Five months of silence suggests that the answer to most of these questions may be no.


The Bigger Picture: India's Ghost Doctor Crisis

Rohan Chauhan's case is one story. But it sits within a much larger and deeply troubling national pattern.

India has an acute shortage of qualified doctors, particularly in semi-urban and rural areas. The shortage creates a market for unqualified practitioners — people who operate under the cover of registered names, fake degrees, or outdated credentials. The NMC has repeatedly flagged this issue. State health departments conduct periodic raids. Clinics are sealed. And then, months later, they reopen, sometimes under different names.

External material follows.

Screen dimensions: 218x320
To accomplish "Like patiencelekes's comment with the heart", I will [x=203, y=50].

The 15-bed setup at Harsh Clinic — functioning effectively as an unauthorised nursing home while registered as a simple clinic — is a textbook example of how this system works in practice. A registration that permits basic outpatient care is stretched, step by step, into a facility treating inpatients, administering injections, and managing conditions requiring hospital-level care.

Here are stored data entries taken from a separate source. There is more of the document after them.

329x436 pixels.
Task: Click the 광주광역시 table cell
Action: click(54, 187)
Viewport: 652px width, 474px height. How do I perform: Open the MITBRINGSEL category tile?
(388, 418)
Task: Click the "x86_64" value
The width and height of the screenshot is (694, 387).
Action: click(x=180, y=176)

The assistant running the clinic in Dr. Panjwani's absence is another common feature of this ecosystem: a qualified doctor lends their name and registration to a facility, collects a fee, and rarely or never shows up. Who is accountable when something goes wrong? The registered doctor denies presence. The assistant claims to have been following instructions. The patient's family has no one to hold.


What Needs to Happen Now

Rohan Chauhan's convoy protest has put this case back in the news. The Chief Minister has received the memorandum. The political moment exists to act. Here is what accountability looks like in this case:

1. FIR under Section 304A (Causing Death by Negligence): If the family's account is accurate that an injection was administered without proper examination and caused the death, this is not a civil dispute — it is a criminal matter.

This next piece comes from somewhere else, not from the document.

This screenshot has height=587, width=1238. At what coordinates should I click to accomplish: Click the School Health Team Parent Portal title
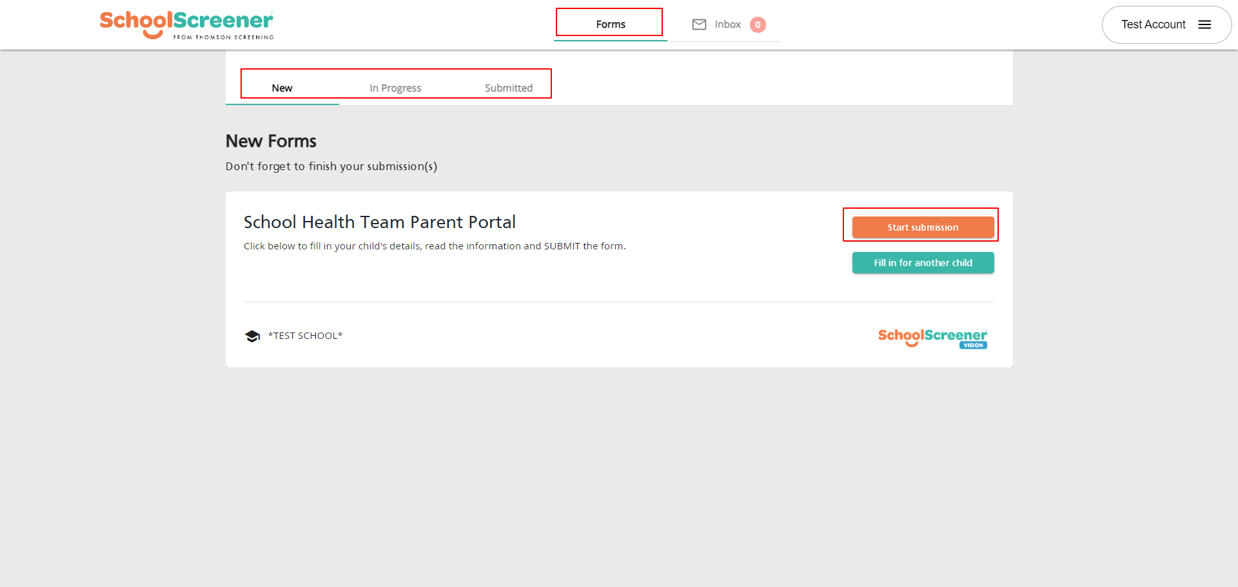click(379, 222)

2. Retrospective post-mortem or forensic review: While five months have passed, a forensic review of available evidence — medical records, drug purchase records at the clinic, witness statements — can still establish a picture of what happened.

3. NMC verification of Dr. Panjwani's degree and registration: This should have happened the day the clinic was sealed. If the degree is indeed from Pakistan and not verified by the NMC, the registration of Harsh Clinic is itself illegal.

4. Action against the assistant: Operating a medical facility without a license is a criminal offence under the Clinical Establishments Act. The assistant who ran Harsh Clinic for three months in the absent doctor's name must be identified and prosecuted.

5. Health department accountability: Why did the CMHO's investigation from October 2025 not result in any formal action? Who signed off on the decision not to pursue the case further?


Key Takeaways

  • Rohan Chauhan stopped CM Dr. Mohan Yadav's convoy in Indore on March 6, 2026, demanding justice for his mother Manju Chauhan, who allegedly died after being given a dangerous injection at Harsh Clinic in Khatiwala Tank.
  • Harsh Clinic is registered in the name of Dr. Gyan Chand Panjwani, but had been run by an unqualified assistant for three months in the doctor's absence.
  • The clinic was functioning as an unauthorised nursing home with 15 beds, far beyond its registration scope.
  • Rohan alleges the treating doctor holds a Pakistan-issued medical degree, a charge demanding urgent NMC verification.
  • The clinic was sealed in October 2025 following two and a half hours of protests by residents and family members, but no criminal action or post-mortem followed.
  • Rohan has warned of a public agitation if justice is not delivered soon.
  • CM Yadav accepted the memorandum after halting his convoy.